Dans Mondocane, Jacques Barbéri présente le contexte, son bac à sable, qu’il utilisera dans Guerre de rien et Mondocane, une description générale des conséquences de la guerre, les changements d’échelle et l’interpénétration des corps, les perturbations quantiques qui poussent le vivant à s’adapter.
Dans Le joueur, la greffe d’un plasti-corps animal permet de changer d’identité dans une ambiance de polar traversé par des angoisses d’identité perceptive.
Dans La mort en ce jardin tel un pilote en son navire, la vie en commun dans une colonie fermée est faite d’hallucinations réalistes et de doutes perceptifs, de transformations physiques et de confusion substantielle.
Dans Drosophiles, l’Apocalypse advient, inévitable, et le temps cafouille autour de cet instant qui détricote les identités, altère la conscience des rares survivants en sursis et les modalités de la réalité physique au cœur de l’entropie.
Dans La promenade du garçon boucher, un livreur est coincé dans une boucle temporelle, tente d’en sortir mais ne fait que la complexifier.
Dans Kosmokrim, un homme tente de tuer son père tyran en voyageant dans le temps après sa propre mort, dans un cauchemar métaphysique ardu à lire et violemment symbolique, d’une portée mythologique.
Dans Le Gardien, un zoo abrite un échantillon de la société humaine maintenu en captivité sous la surveillance d’un Gardien aidé par des animaux.
Dans La lente liquéfaction des ruines mémorielles, un ingénieur survit à une chute dans un lac d’un barrage sur le point d’être détruit.
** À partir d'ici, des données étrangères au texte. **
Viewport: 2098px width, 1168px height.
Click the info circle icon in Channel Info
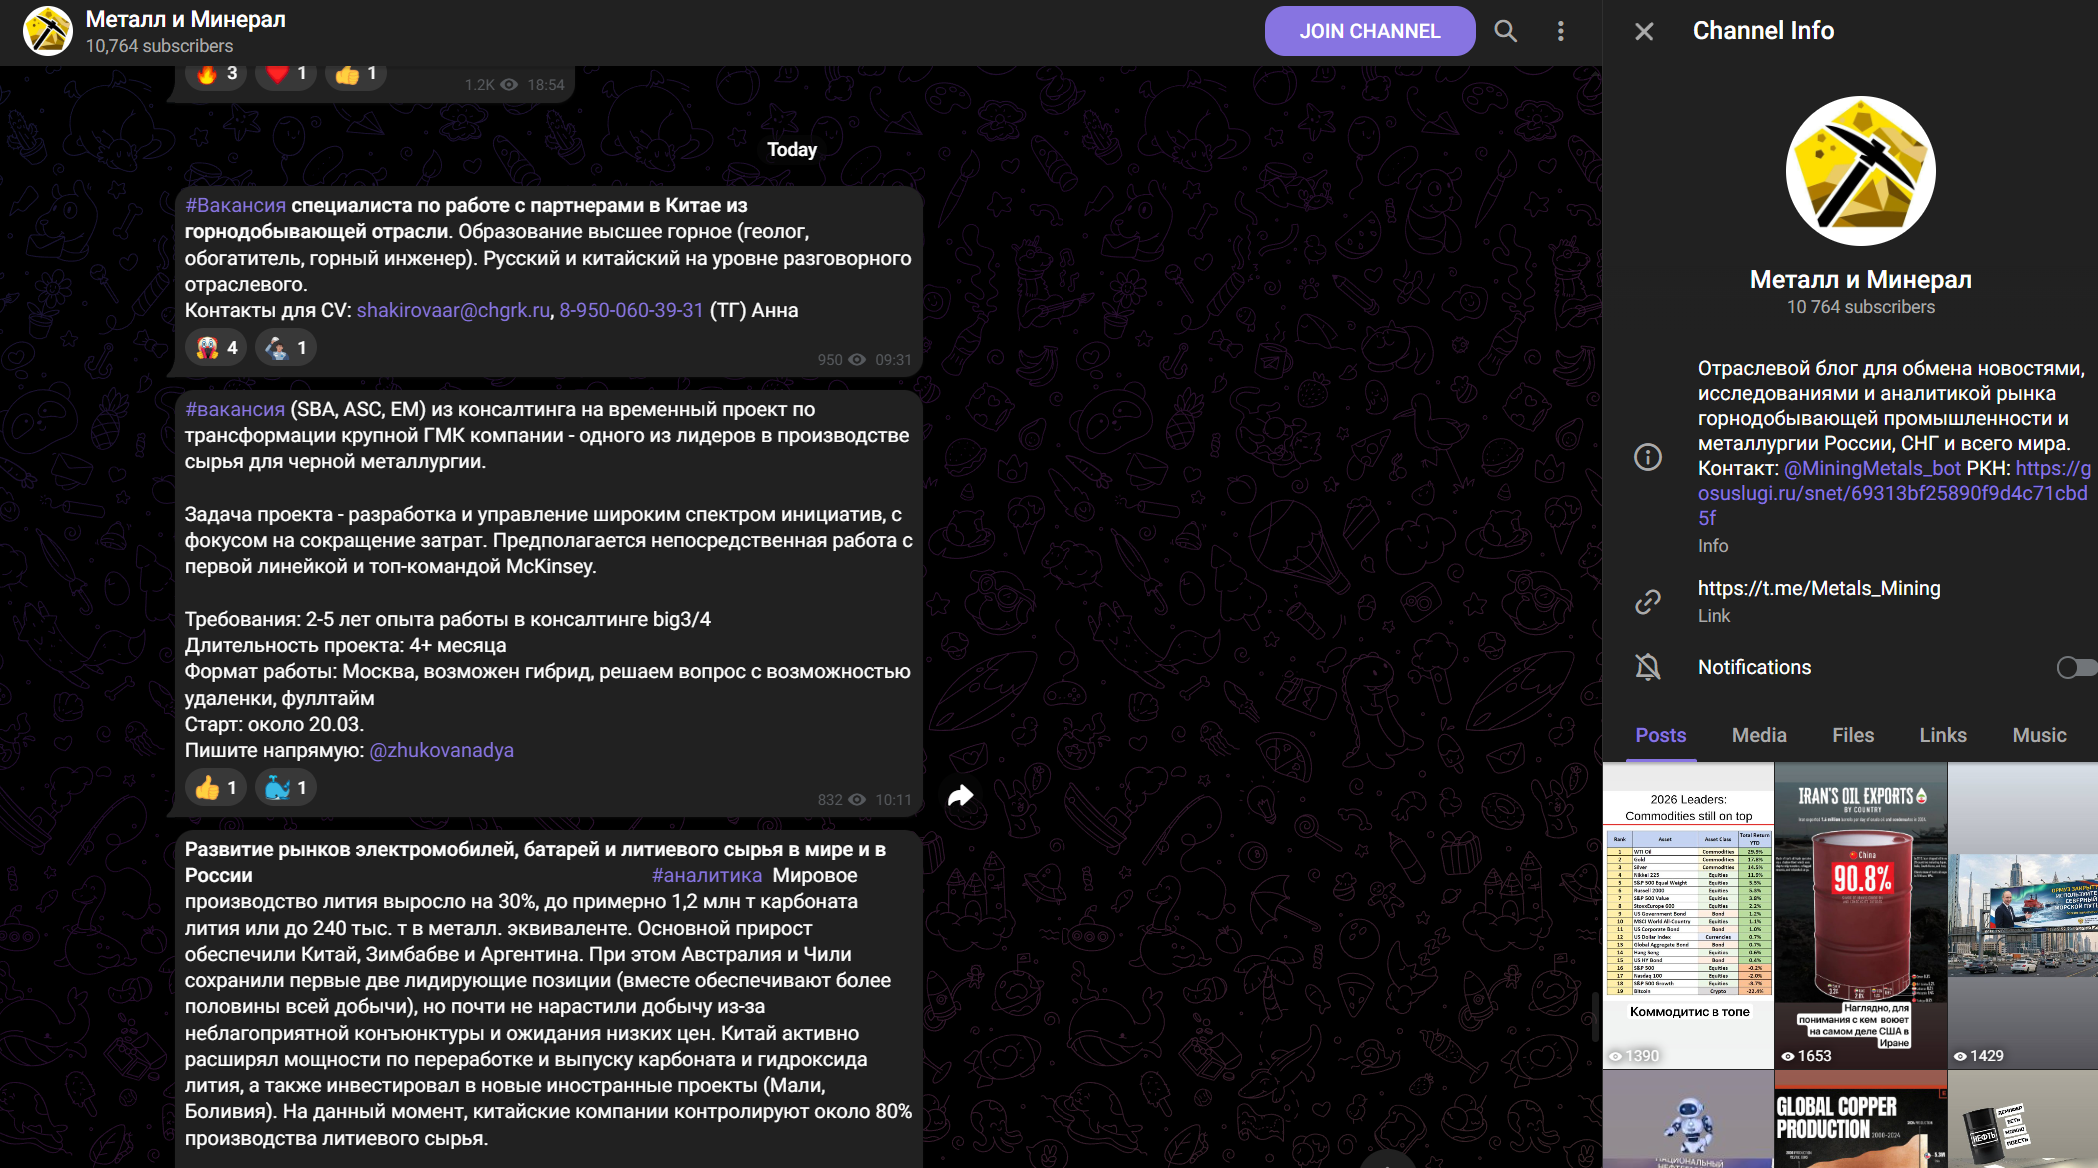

Il est assailli par l’image de sa femme et l’espace-temps s’emballe dans une expérience métaphysique torturée.
Dans Jeux de piste, en proie à la soif dans le désert la population locale est retenue en otage par l’armée coloniale.
Dans Traces, une femme veut retrouver son mari qui voyage en stase dans un réseau liquide sous la surface d’une planète aride.
Dans ce recueil sombre et complexe règnent le solipsisme et la morbidité, une certaine unité lie ces nouvelles sous le signe de l’apocalypse, du relativisme, des altérations spatio-temporelles, de la solitude, du despotisme et de l’entropie.